__SOURCE EXTRACT__
* * *
# '05 draft picks glad Larry's gone



## Da Grinch (Aug 17, 2002)

> '05 draft picks glad Larry's gone
> 
> BY GREG LOGAN
> Newsday Staff Correspondent
> ...



The rooks(um... I mean 2nd year players) have had their say and basically it looks like they just threw LB under the bus....i think its safe to say of the "about 8 players" who directly blamed brown for a poor season we may have found 3 here.


----------



## USSKittyHawk (Jul 22, 2005)

Damn I'm not surprised at Nate for coming out and saying what he had to say because I know he hated Brown. I was a little surprised at how open Frye was, but with that said stop blaming Brown for all of last season's failures. He shouldn't get blamed for 100 percent of the mishaps last year. How about 50/50 between him and Zeke. :biggrin:


----------



## 0oh_S0o_FreSh!! (Jun 3, 2006)

They are definately exaggerating..im glad LB's gone but they found a way to blame ALL of it on him, when 

1. Nate robinson did not even listen to Larry, and prolly is why the knicks won 23 games last season

i really think that LB's coaching style is meant for veteran players, not yung guys like ours, but next season, expect the knicks season to be a great one....


----------



## Da Grinch (Aug 17, 2002)

Kitty said:


> Damn I'm not surprised at Nate for coming out and saying what he had to say because I know he hated Brown. I was a little surprised at how open Frye was, but with that said stop blaiming Larry Brown for all of last season's failures. We"ve been failing as a franchise since Ewing got traded.


sometimes ...and this is just sometimes , people lay blame at the person they actually feel is responsible.

that being said i honestly look at the roster from the 33-49 team and the 23-59 win team and the 23 win team is clearly better there was no logical reason they should have been 10 games worse .

the center spot actually had centers eddy was a better center if not a better player than either kurt thomas or sweetney, and curry is clearly a better player than nazr, in fact the center spot is the only spot the knicks showed an advantage statistically last season so it went from their greatest weakness to actually their greatest strength. jackie butler was a help and for the most part jerome james wasn't.

the 4 spot was manned by frye mostly and mo taylor, with malik rose...mo is mo and i consider a rookie frye the equal of kurt, malik and sweetney and some jyd of the previous season.

at small forward there was basically tim thomas and trevor ariza with some jyd and penny sprinkled in, vs the commitee of jalen , ariza til the deadline qwoods qrich and david lee...timmy is the best of the lot but he only played well in 2003-04 from march on until that point he was hurt and hampered by personal tragedy. ariza as a rook was no better than any of the guys that replaced him , in fact in many was he was inferior.

at guard in 2004-05 it was basically steph and jc with some sprinkling in of injured guards H2O and penny later on it was jermaine jackson and some moochie and jamison brewer before the deadline...in 2005-06 its still jc and marbury but augmented with jalen rose, steve francis , nate robinson and qrich.
* * *
__SET PROBLEM__
Please continue the forum thread on Larry Brown and the Knicks, starting right after its last sentence.
* * *
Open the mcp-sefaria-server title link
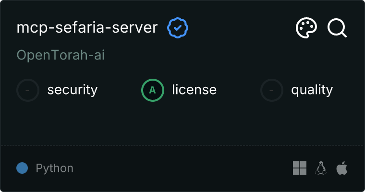Screen dimensions: 365x192 tap(87, 28)
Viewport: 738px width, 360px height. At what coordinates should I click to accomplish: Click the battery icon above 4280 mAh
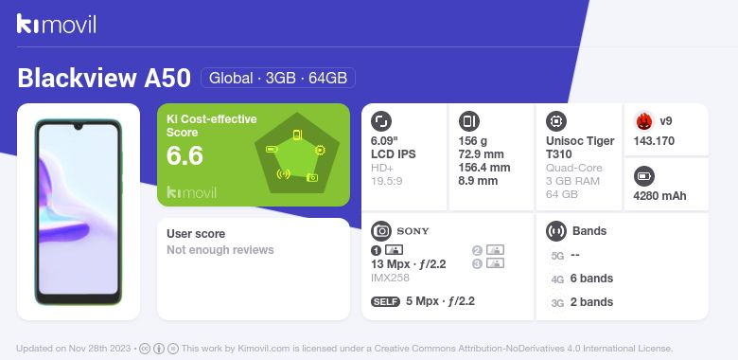644,177

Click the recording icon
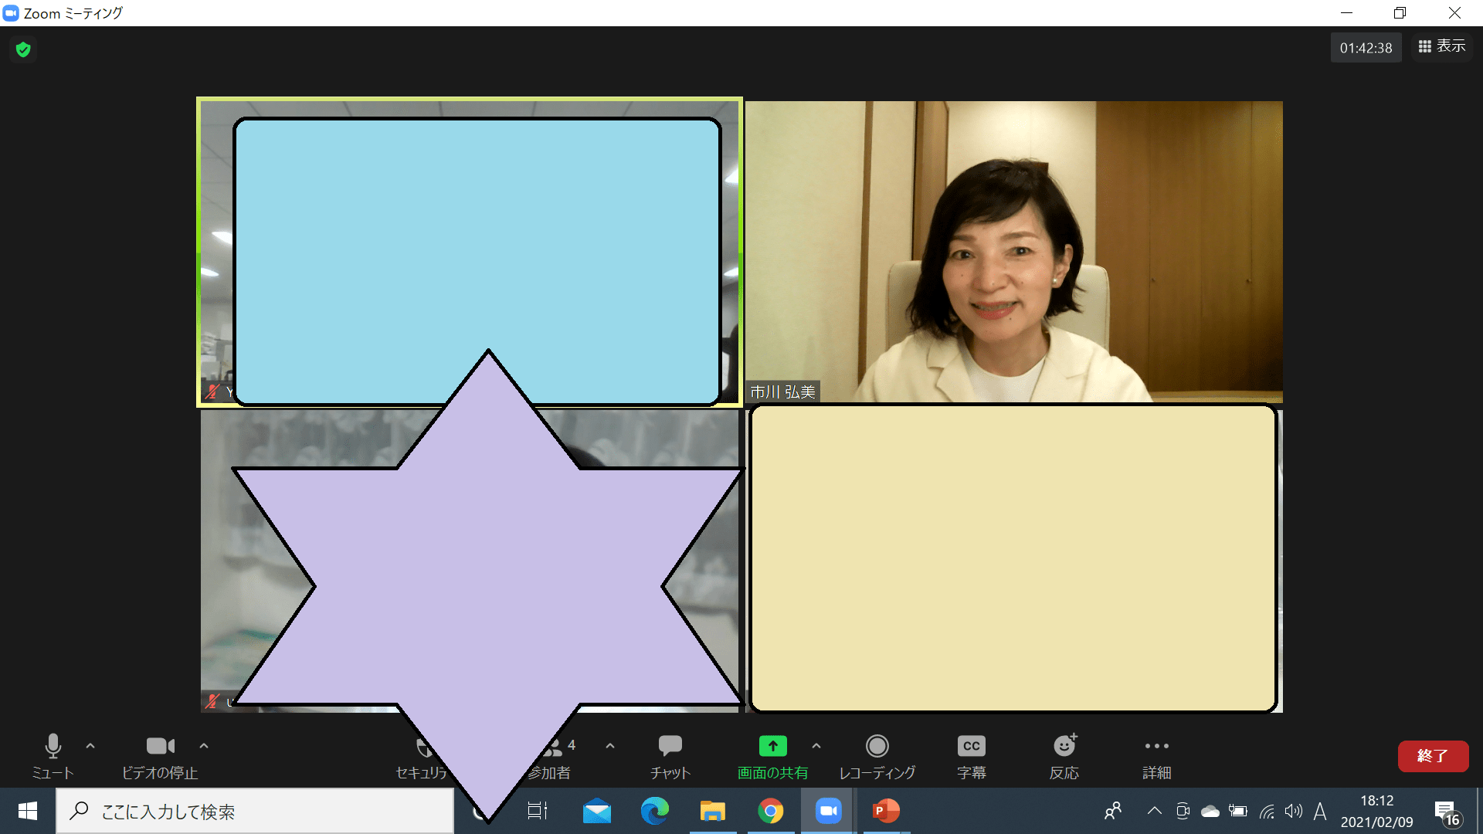point(877,746)
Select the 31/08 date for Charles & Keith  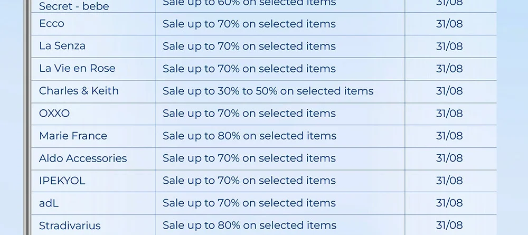pyautogui.click(x=449, y=91)
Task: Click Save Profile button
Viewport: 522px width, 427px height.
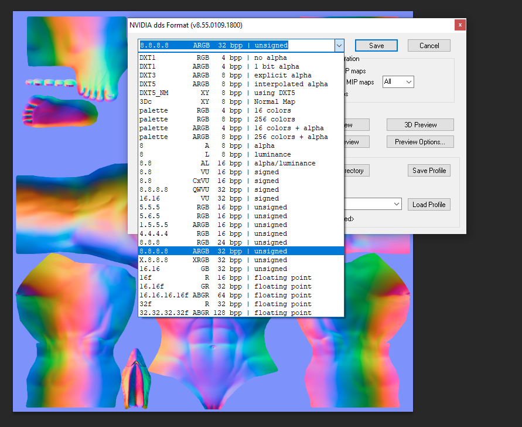Action: click(x=429, y=171)
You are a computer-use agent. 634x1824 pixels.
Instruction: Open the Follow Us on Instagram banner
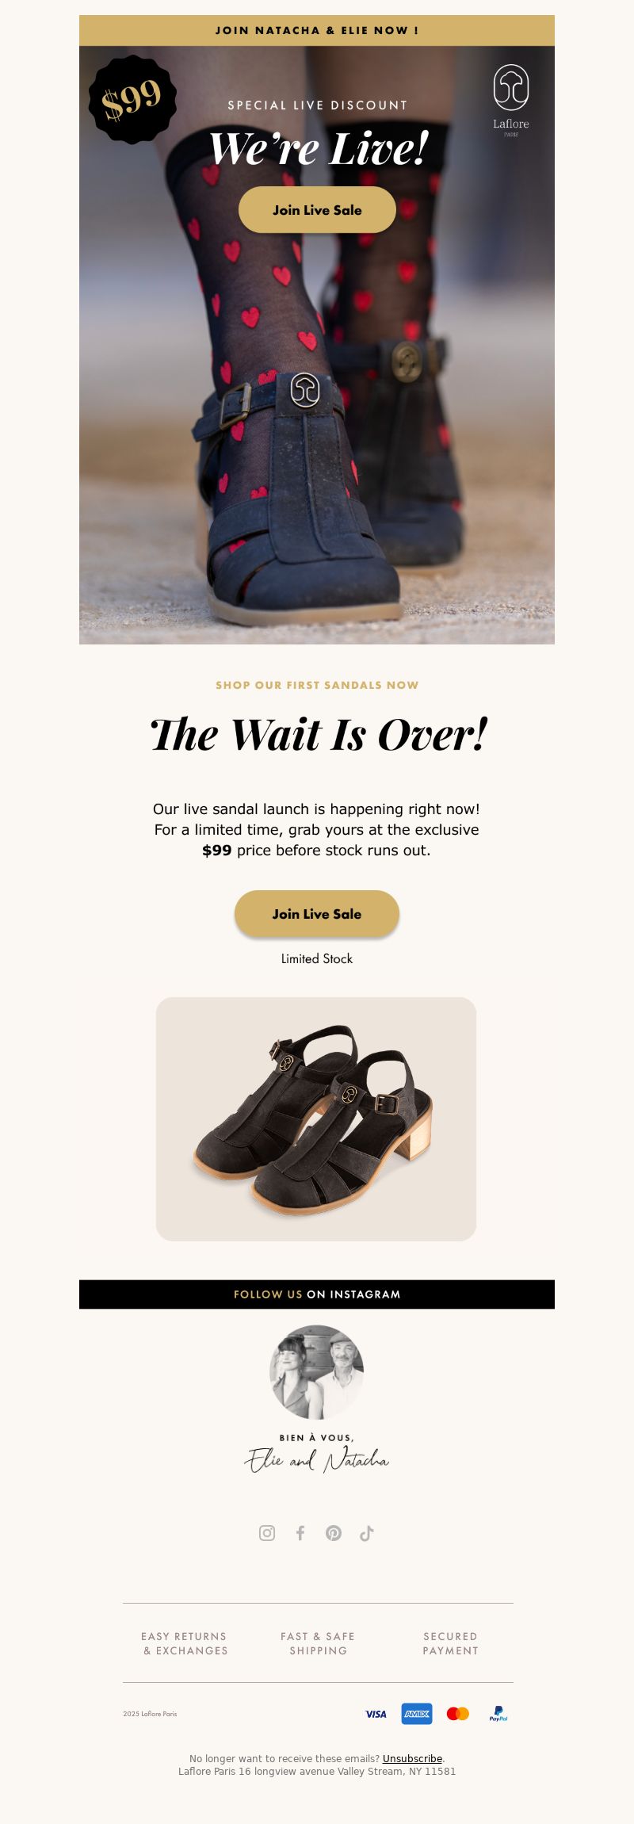tap(317, 1294)
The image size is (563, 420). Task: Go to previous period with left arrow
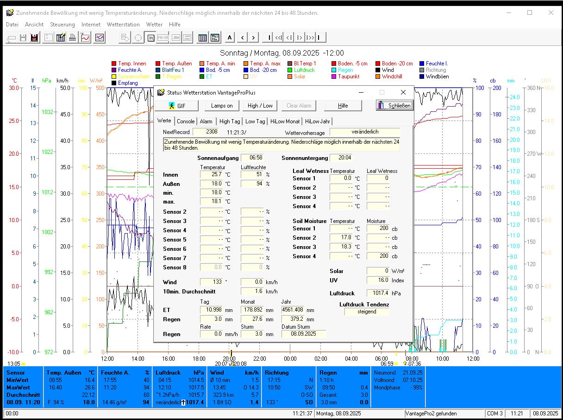pos(242,38)
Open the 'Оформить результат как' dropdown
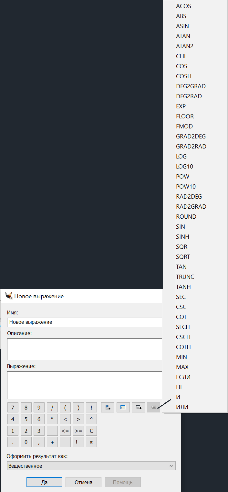 click(x=91, y=466)
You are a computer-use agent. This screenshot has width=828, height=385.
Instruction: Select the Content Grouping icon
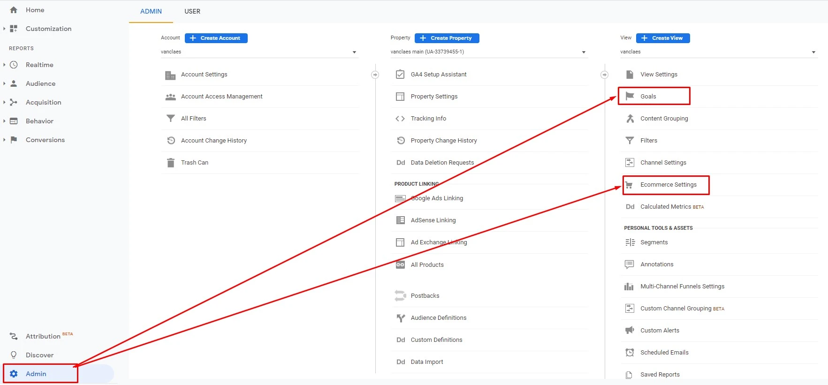click(x=630, y=118)
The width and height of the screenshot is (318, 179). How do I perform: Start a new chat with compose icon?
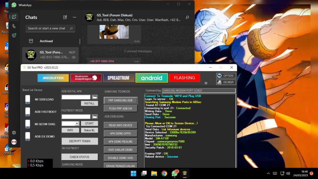pyautogui.click(x=65, y=17)
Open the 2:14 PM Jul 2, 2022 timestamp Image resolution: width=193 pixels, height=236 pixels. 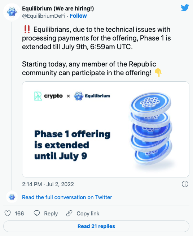coord(48,184)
* * *
__EXERCISE RESPONSE__
center became much better 
power forward about the same 
small forward about the same but a lil' worse
shooting guard became better 
point guard became better

obviously it didn't work out like that, except for center all positions actually got worse and looked uninterested, under thomas i expect that to change.


----------



## USSKittyHawk (Jul 22, 2005)

Grinch, so what you're trying to say is that you blame Larry Brown the HOF coach, for the reason why this season was one of the most embarassing seasons in Knicks history? He gets *100 *percent of the blame correct?


----------



## Tragedy (Dec 9, 2002)

Kitty said:


> Grinch, so what you're trying to say is that you blame Larry Brown the HOF coach, for the reason why this season was one of the most embarassing seasons in Knicks history? He gets *100 *percent of the blame correct?


 As to why the team regressed despite adding on more talent? yes.


----------



## USSKittyHawk (Jul 22, 2005)

Who hired LB? So who gets the blame there? I'm waiting for the spin on that one. After watching his horrible coaching job with Steph and the Olympic team I want to know what GM would allow him to try to work with Steph in the first place. So I'm a sit and wait and watch the spin artists at work.


----------



## cpawfan (Jun 20, 2004)

Kitty said:


> Grinch, so what you're trying to say is that you blame Larry Brown the HOF coach, for the reason why this season was one of the most embarassing seasons in Knicks history? He gets *100 *percent of the blame correct?


If ever a term is over used, it is HOF coach in regards to Larry Brown. Kitty just replace that with overrated coach Larry Brown.

Yes he gets 100% of the blame because someone as good as Brown (and Screaming A Smith) thinks he is should have gotten 40 wins out of that roster.


----------



## cpawfan (Jun 20, 2004)

Kitty said:


> Who hired LB? So who gets the blame there? I'm waiting for the spin on that one. After watching his horrible coaching job with Steph and the Olympic team I want to know what GM would allow him to try to work with Steph in the first place. So I'm a sit and wait and watch the spin artists at work.


Well the smart people said it was idiotic move when it was rumored and spent countless posts talking about how overrated Brown was (yes Kitty, I think I just hurt my arm patting myself on the back). However, if you want to play the who hired game, then the blame goes all the way up to Dolan for hiring Zeke.

Yes, the Knicks were destined to fail last season; however, that was easy to predict with Brown as the coach. Yet somehow, Brown managed to turn it into an even bigger mess than even I could have predicted. So, yes, Brown still gets 100% of the blame for last season.


----------



## USSKittyHawk (Jul 22, 2005)

cpawfan said:


> If ever a term is over used, it is HOF coach in regards to Larry Brown. Kitty just replace that with overrated coach Larry Brown.
> 
> Yes he gets 100% of the blame because someone as good as Brown (and Screaming A Smith) thinks he is should have gotten 40 wins out of that roster.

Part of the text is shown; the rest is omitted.